GIVEN DATA:
***

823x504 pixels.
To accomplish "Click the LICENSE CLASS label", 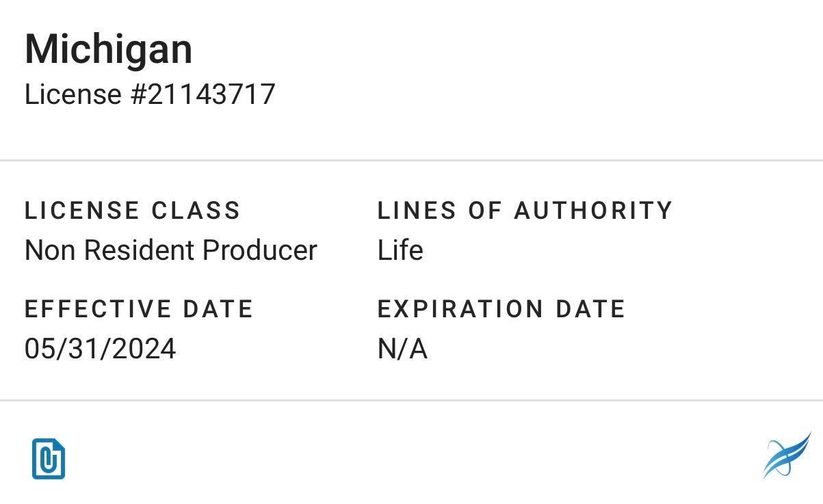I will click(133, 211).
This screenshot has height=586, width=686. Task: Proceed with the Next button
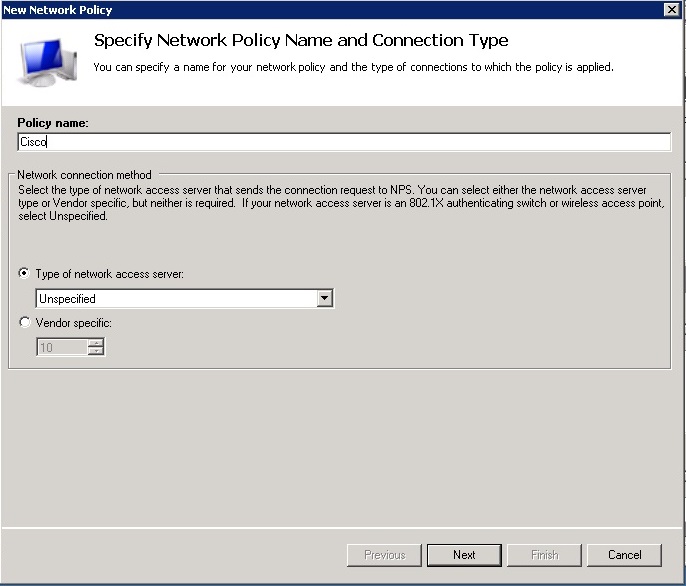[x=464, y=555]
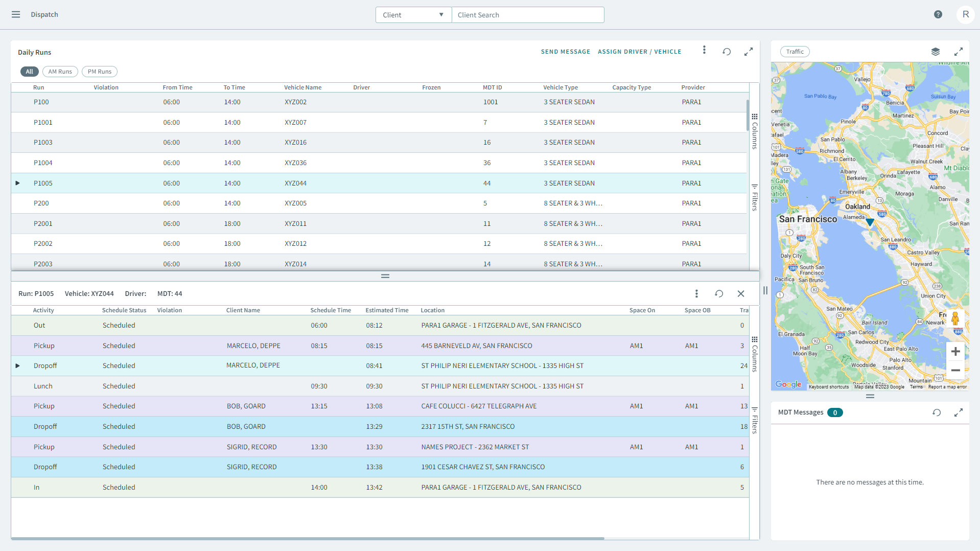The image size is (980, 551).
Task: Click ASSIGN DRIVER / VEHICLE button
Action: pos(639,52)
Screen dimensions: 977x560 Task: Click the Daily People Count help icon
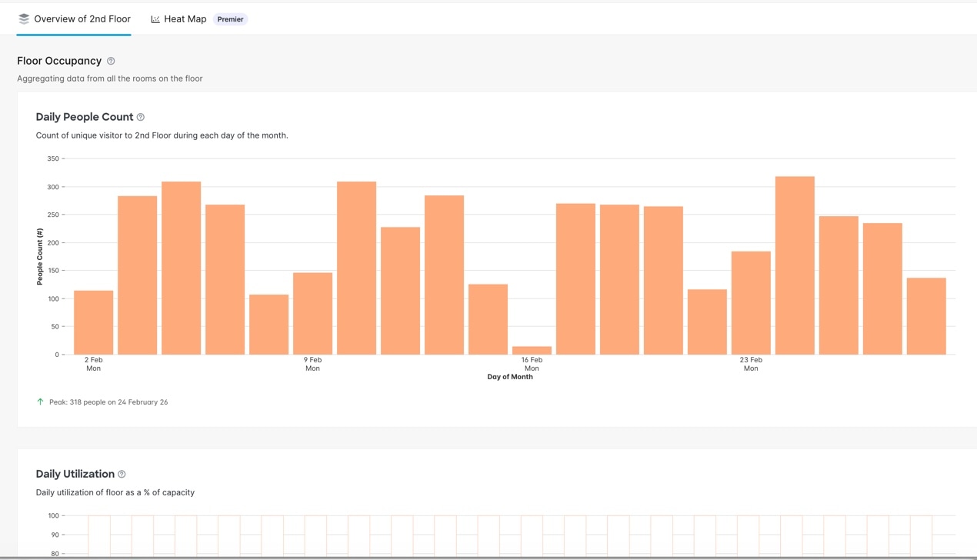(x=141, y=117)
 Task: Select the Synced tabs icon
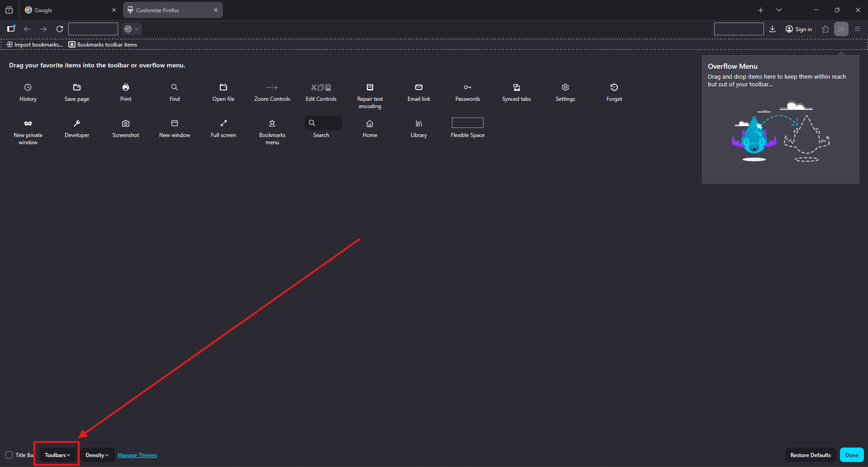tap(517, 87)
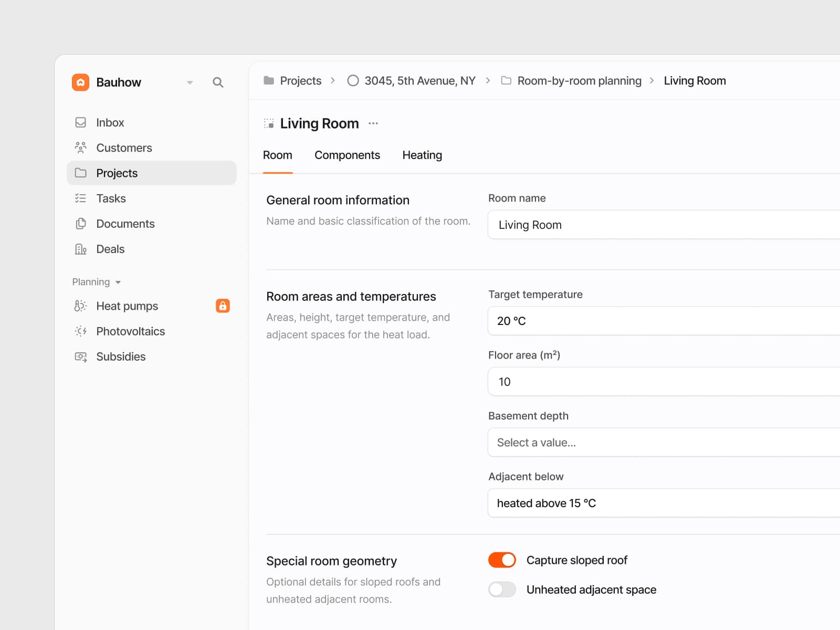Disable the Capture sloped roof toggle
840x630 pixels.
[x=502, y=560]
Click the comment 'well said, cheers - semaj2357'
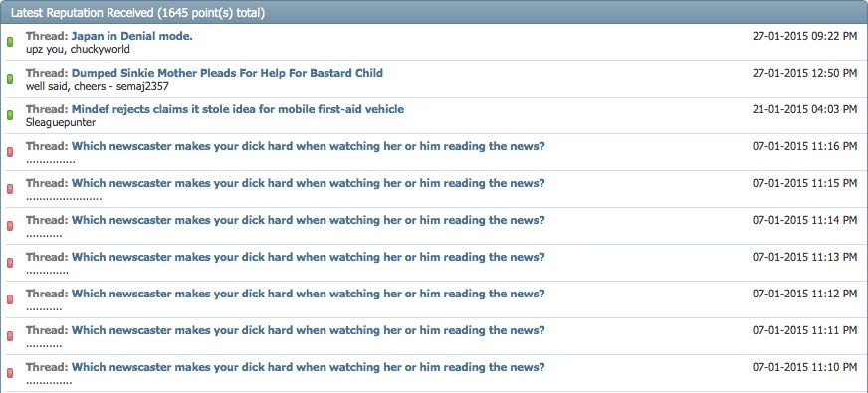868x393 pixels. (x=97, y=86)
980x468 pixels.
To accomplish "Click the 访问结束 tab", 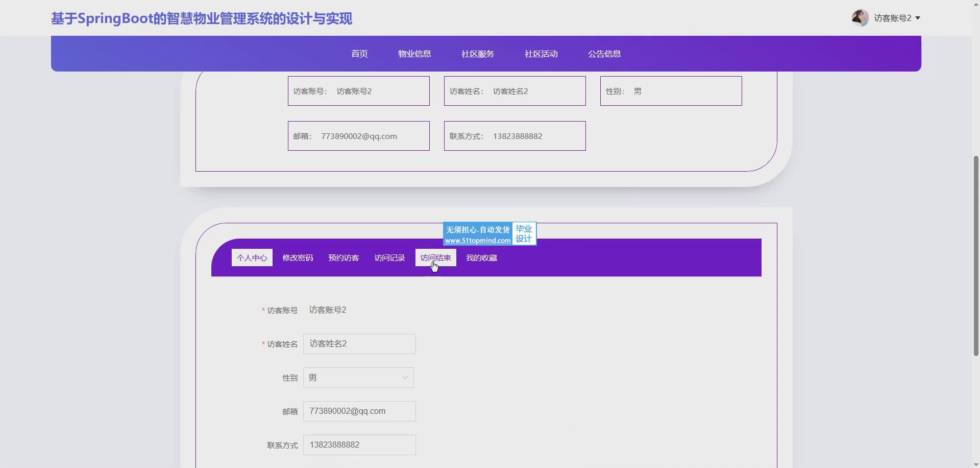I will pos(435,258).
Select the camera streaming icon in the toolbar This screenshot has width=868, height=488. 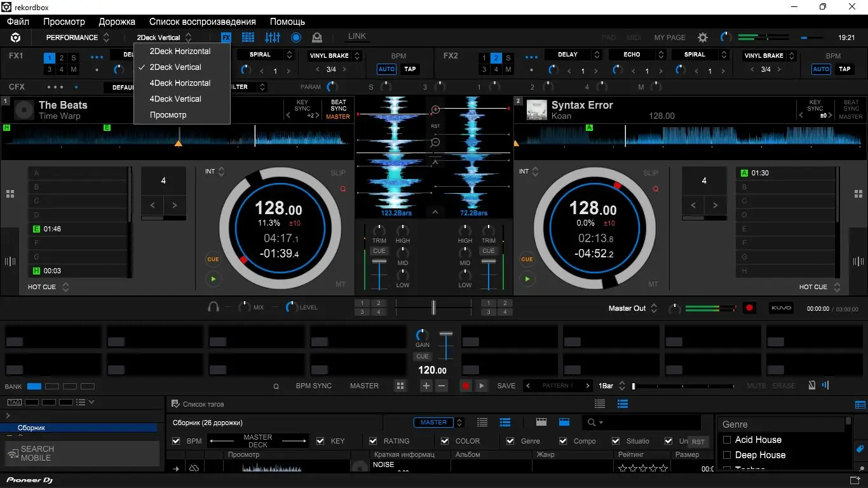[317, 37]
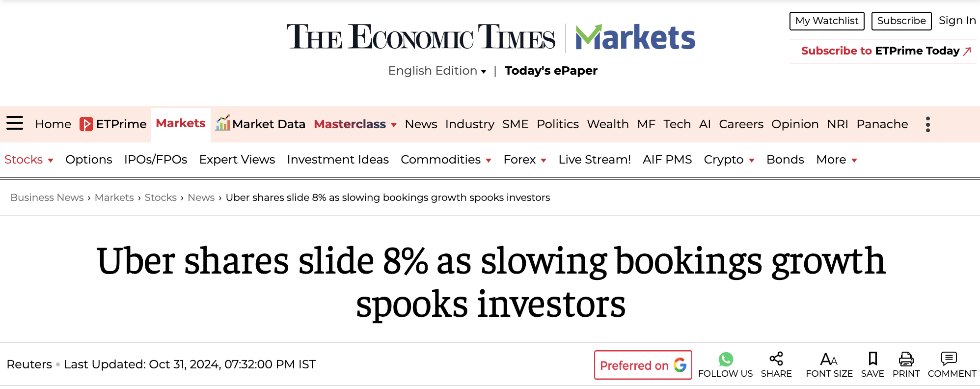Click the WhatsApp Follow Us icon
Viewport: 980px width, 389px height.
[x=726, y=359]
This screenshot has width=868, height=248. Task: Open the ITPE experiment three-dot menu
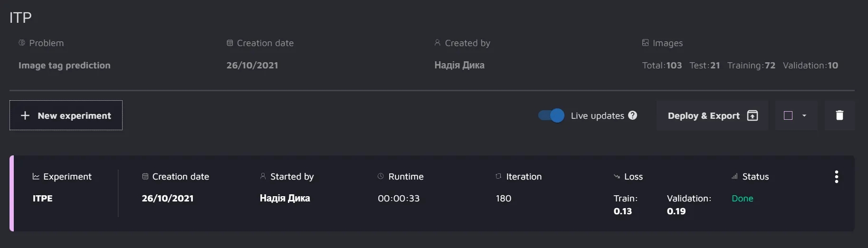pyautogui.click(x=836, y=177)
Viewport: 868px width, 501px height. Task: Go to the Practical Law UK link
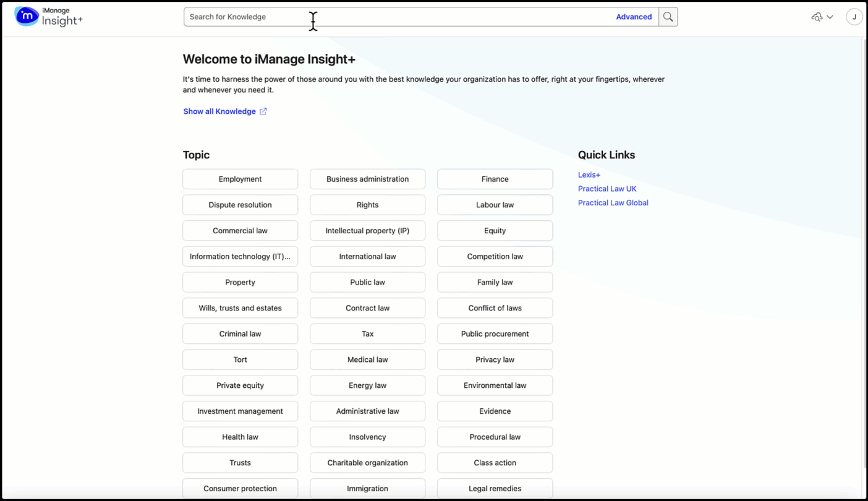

***

AIM OF THE TASK:
Give back word for word the lines from the one containing "This screenshot has width=868, height=248." through the final line of the data above. Pictures are to be left out.

EXERCISE SOLUTION:
This screenshot has width=868, height=248. Task: Open the ITPE experiment three-dot menu
pyautogui.click(x=836, y=177)
Viewport: 868px width, 501px height. Task: Go to the Practical Law UK link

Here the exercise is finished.